The power armor suddenly began to hum. Several indicator lights along its limbs came alive.
“How does fire magic let you see that far? That makes no sense.”
“Fire has been used to illuminate and reveal things since human beings first existed. Of course it can be used for distant sight.”
Her eyes glowed red as she burned another symbol into the sidewalk a dozen feet from the first.
“To be more specific, fire is light. Energy. If I can control it, why shouldn’t I be able to draw light from several blocks away directly into my eyes?”
She walked a few more steps and burned another symbol into the ground.

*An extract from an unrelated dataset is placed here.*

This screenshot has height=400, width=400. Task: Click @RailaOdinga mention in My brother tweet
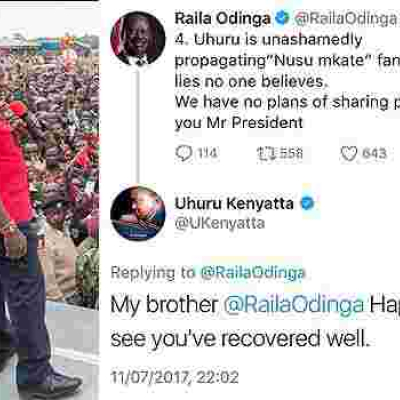coord(293,305)
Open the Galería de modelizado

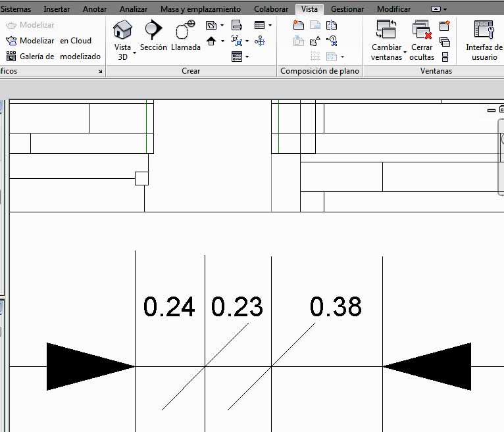click(x=11, y=57)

“Now remember. Once the fighting starts, I can’t help you. Setting up a large-scale magic circle requires most of my focus, and once I begin, I can’t stop. If I do, all the energy I’ve gathered will discharge uncontrollably.”
“Mm.”
The boy pressed buttons on both wrists. Electricity began crackling along his two blades.
“Why don’t we beat the monsters back together first, and then you cast your magic?”
“Excellent idea, Cheng Rui,” the red-haired girl said with a bitter smile. “It would have been even better if I hadn’t already started casting when dear Mother made up her mind to be impossible.”
“That’s what happens when you don’t plan ahead,” Cheng Rui muttered, as all the systems in his power armor finally turned green.
“Says the witch casting real magic in Elvish,” the little girl added under her breath.